There seems to be a consensus in the web archiving community to use the WARC format to capture and store web pages. As I understand it, this is a format to package and compress the data including embedded images or pdf's, videos and so forth. When the record is accessed then it is presumably unpacked and delivered back as web pages. But what if the embedded file formats are no longer compatible with the modern operating systems or browsers? One answer to this problem is to upgrade the archive files to keep pace with new software releases. Presumably this means unpacking the WARC file, converting the embedded formats to the new versions, then repacking.

Jeffrey van der Hoeven believes that emulation is a solution to this problem. He is part of the project team that developed the Dioscuri emulator. He is currently working to provide emulation as a web service as part of the KEEP project.

If you would like to dig into the history of browsers, go to where you'll find an archive of web browsers, including the one Tim Berners-Lee built in 1991, the one called simply "WorldWideWeb".

Probably the single biggest issue facing web archivists is permissions. Obtaining permission to crawl and archive is time-consuming and fraught with legal complications. The large institutions like the British Library take great care to respect the rights of the content creators; as a result UKWAC are unable to harvest up to 70% of the sites it selects. Others operate an remove-upon-request policy. Edgar Cook of The National Library of Australia reported that they have decided to collect even without permission, they just keep the content dark if there is no permission to archive is granted. Edgar challenged the group: "are we being too timid? - hiding behind permissions as an explanation for why archives cannot be complete". Several people noted that it was difficult to reach out to the content creators; Helen Hockx-Yu said "communication with content creators is a luxury".

I wonder if this is perhaps the most important issue of all: connecting the creator to the archiver. It seems to me that to be successful both need to care about digital preservation. I think Edgar Cook is right, the danger in hiding behind permissions or hoping for strong legal deposit legislation is that it avoids the issue. Content creators need to understand that they have a part to play in keeping their own work accessible for future generations. Archive organizations have a big role to play to help them understand that. For instance, archives could issue badges for content creators to place on their web site to show that their work has been considered worthy of inclusion in an archive.

Kevin Ashley set me thinking about another idea. Suppose there was a simple self-archiving service that anyone could use for their own digital content. In return for using this tool, content creators would agree to donate their content to an archive. It would be a little like someone donating their personal library or their collection of photo's upon their death. Except this would be a living donation, archiving as the content is created in a partnership between creator and archive. Mind you, I am sure that a simple self-archiving tool will be anything but simple to create.

Indeed it is clear that web archiving is not at all easy. There are lots of questions, problems, issues and challenges and this meeting highlighted many of them. Unfortunately, there don't seem to be too many answers yet!


  1. Hi Jonathan

    Although no lesson from history can be dismissed out of hand, I think it's misleading of BBC people to present us their former flaky institutional preservation practices as though in a vacuum. One reason the decision was taken to overwrite those 'priceless' Hancocks and Dr Whos, etc, was because the tape was expensive (or at least had been adopted expressly in order to reuse, saving costs on film - see interesting discussion of the issues on!
────────────────────
#### Set tasks
1. Quote from the web archiving passage the part that opens with the words "Although no lesson" and closes with "the issues on!".
2. Extend the web archiving passage, writing on from its final sentence.

Entries for pointing to words and elements
────────────────────
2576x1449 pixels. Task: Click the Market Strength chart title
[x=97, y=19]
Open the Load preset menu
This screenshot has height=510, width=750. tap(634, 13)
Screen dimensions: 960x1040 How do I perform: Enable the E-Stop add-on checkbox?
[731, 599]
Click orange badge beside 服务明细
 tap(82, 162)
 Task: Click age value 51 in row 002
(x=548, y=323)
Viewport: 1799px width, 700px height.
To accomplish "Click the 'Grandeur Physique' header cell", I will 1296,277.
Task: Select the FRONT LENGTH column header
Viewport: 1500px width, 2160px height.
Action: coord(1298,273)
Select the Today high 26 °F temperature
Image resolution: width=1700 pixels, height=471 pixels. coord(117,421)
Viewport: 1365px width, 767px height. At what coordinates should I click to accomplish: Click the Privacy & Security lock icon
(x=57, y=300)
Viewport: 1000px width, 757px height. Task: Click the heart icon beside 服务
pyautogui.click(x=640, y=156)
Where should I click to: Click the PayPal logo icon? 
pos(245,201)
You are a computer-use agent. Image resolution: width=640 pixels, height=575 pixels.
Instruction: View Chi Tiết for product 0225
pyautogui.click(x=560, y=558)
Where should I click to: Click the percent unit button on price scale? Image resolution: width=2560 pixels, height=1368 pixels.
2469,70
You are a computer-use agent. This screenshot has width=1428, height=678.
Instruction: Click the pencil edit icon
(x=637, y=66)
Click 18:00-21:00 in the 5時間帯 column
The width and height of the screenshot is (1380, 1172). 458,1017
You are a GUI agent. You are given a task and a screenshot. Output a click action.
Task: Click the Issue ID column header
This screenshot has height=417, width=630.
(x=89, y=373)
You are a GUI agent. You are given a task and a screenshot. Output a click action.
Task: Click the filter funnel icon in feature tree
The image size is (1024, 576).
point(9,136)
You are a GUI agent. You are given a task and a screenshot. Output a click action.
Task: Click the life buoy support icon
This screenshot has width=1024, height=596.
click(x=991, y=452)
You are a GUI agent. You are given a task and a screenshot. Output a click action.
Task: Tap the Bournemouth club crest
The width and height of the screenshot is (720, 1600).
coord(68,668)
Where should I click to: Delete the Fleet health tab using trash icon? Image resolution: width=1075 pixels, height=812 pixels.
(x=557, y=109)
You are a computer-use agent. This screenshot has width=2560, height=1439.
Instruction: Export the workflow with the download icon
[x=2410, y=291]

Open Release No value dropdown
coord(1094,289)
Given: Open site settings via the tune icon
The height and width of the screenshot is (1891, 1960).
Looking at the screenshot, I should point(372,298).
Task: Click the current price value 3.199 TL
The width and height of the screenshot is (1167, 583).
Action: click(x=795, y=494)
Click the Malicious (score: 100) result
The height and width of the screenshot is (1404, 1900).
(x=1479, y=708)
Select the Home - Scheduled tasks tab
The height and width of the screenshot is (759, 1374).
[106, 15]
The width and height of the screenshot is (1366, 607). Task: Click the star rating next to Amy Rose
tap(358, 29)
────────────────────
#### Results
1.
Although no lesson from history can be dismissed out of hand, I think it's misleading of BBC people to present us their former flaky institutional preservation practices as though in a vacuum. One reason the decision was taken to overwrite those 'priceless' Hancocks and Dr Whos, etc, was because the tape was expensive (or at least had been adopted expressly in order to reuse, saving costs on film - see interesting discussion of the issues on!

2.
    No preservation activity is immune to cost implications, and that's one reason selection is essential, even if sometimes they get it wrong. Storage may seem cheap, but managing it effectively isn't. There's an interesting comparison of the relative merits of selective versus whole-domain crawling in a paper by Pymm and Wallis:

    One problem is that, doing anything at all (and doing it 'right') can seem so complicated and expensive, smaller institutions with limited resources may struggle to maintain their 'insitutional record' in an ever more complex web environment. Part of our idea with ArchivePress is exactly to make it easy for institutions (we have universities in mind) to do /something/ about this, at least with potentially valuable blog content, and PMR has been supportive - institutional archives represent, after all, another 'copy' in the dissemination stream!

  2. Hello Jonathan

    Ed Pinsent of ULCC calling...

    >Probably the single biggest issue facing web archivists is permissions. Obtaining permission to crawl and archive is time-consuming and fraught with legal complications.

    I would certainly agree with the second half of that. I've been working with UKWAC since its inception, collecting project websites for the JISC. We too found permissions to be something of an overhead, until I revised the permissions form to try and make it clearer what we were asking. The way I see it, through UKWAC we're asking for permission to:

    1) Make a copy of website content
    2) Continue to make copies on a regular basis
    3) Republish the harvested content on the UKWAC website

    It's the third item - republication - that in my opinion causes the most contention, particularly when there's third-party content on the site (e.g. submitted images, or comments on a blog) which the website owner can't really sign for.

    On the other hand, if UKWAC simply copied the material with no immediate intention to republish the copies (currently, that republication takes place immediately upon submission of the gather to the archive), then perhaps we'd be in a position to start managing the 'dark archive' of which NLA were speaking. We'd still have DRM issues, for sure, but at least we could be undertaking more comprehensive collection sweeps; the republication problems could be revisited later. In the meantime we would have gathered content otherwise in danger of vanishing.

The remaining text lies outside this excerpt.